Relatório da agência e denúncia sobre vapes expõem contradições e desafios regulatórios no país
Quem acompanha os pareceres e notas técnicas da Agência Nacional de Vigilância Sanitária (Anvisa) percebe um ponto comum: a vaporização, hoje, não é reconhecida como via terapêutica para o uso medicinal da cannabis no Brasil. Esse entendimento foi reafirmado tanto na Nota Técnica nº 35/2023, que proibiu a importação de flores in natura, quanto na Nota Técnica nº 76/2025, que vetou os extratos concentrados.
Apesar disso, o próprio relatório de impacto regulatório da Anvisa reconhece a possibilidade de revisão desse posicionamento — algo que, até agora, não se concretizou. O impasse deixa pacientes de diversas condições clínicas sem acesso a alternativas que proporcionem absorção rápida dos canabinoides, essencial em quadros de crises epilépticas, dores intensas ou ansiedade aguda. Muitos acabam recorrendo a associações de pacientes com autorização específica para o uso de flores ou, diante da urgência, ao mercado ilegal.
Recentemente, uma denúncia formal apresentada à agência reforçou a complexidade do cenário. O documento aponta irregularidades na importação e comercialização de dispositivos eletrônicos para inalação — vapes e cartuchos de óleo de cannabis — sem registro sanitário e, em alguns casos, com licenças de fabricação vencidas no país de origem. A denúncia cita empresas estrangeiras, como a norte-americana Vain Labs MC Nutraceuticals, e alega que produtos contendo THC e CBD vêm sendo introduzidos no mercado nacional sem controle de pureza, rotulagem adequada ou comprovação de segurança.
A legislação brasileira é clara ao proibir tanto os dispositivos eletrônicos para fumar — conforme a RDC nº 46/2009 — quanto a importação e venda de produtos derivados de cannabis sem autorização individual da Anvisa, como determina a RDC nº 660/2022. A denúncia pede que a agência apure as atividades de importação e venda de vapes, identifique os responsáveis e acione órgãos como Polícia Federal e Ministério Público Federal.
Mas o debate vai além da legalidade.
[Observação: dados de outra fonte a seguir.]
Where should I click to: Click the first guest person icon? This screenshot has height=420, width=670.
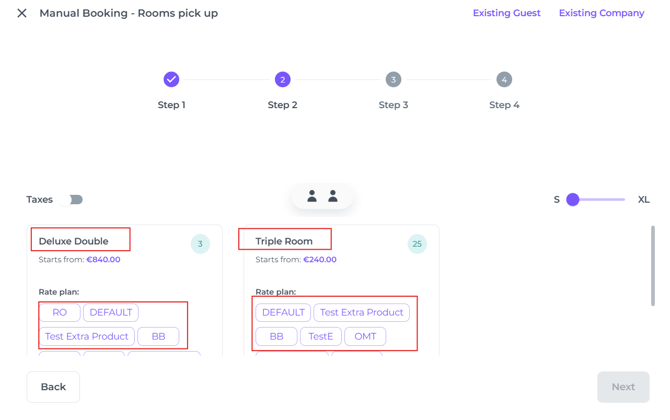point(312,197)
Segundo o advogado antiproibicionista Natan Duek, é preciso questionar os efeitos práticos de uma política que, ao restringir o acesso a métodos de uso mais adequados para certos pacientes, acaba empurrando pessoas vulneráveis para caminhos inseguros. “Há pacientes que dependem de uma via de absorção rápida dos canabinoides. Quando o Estado não oferece meios seguros, essas pessoas acabam buscando alternativas fora da legalidade, movidas pela dor e pelo desespero”, afirmou.
O caso dos vapes expõe também uma contradição: enquanto a comercialização de cigarros eletrônicos sem substâncias psicoativas é proibida, alguns vaporizadores com extratos ricos em canabinoides são vendidos com alegações medicinais. Parte desses produtos, no entanto, contém canabinoides semissintéticos e carece de estudos de segurança, podendo apresentar resíduos tóxicos e metais pesados.
A discussão reacende a necessidade de o Brasil revisar sua postura sobre as vias de administração da cannabis medicinal. Países como Alemanha e Colômbia já reconhecem o uso de flores in natura vaporizadas como forma terapêutica legítima, com controle de qualidade e acompanhamento médico. No entanto, por aqui, o tema ainda é tratado com preconceito e confusão entre uso terapêutico e uso recreativo.
Para Duek, a resistência institucional reflete uma lógica proibicionista que ignora a realidade dos pacientes. “Se há pessoas buscando alívio para o sofrimento físico ou psíquico, por que negar-lhes formas seguras e eficazes de tratamento? O papel da regulação deve ser proteger, não punir quem busca viver com dignidade”, conclui.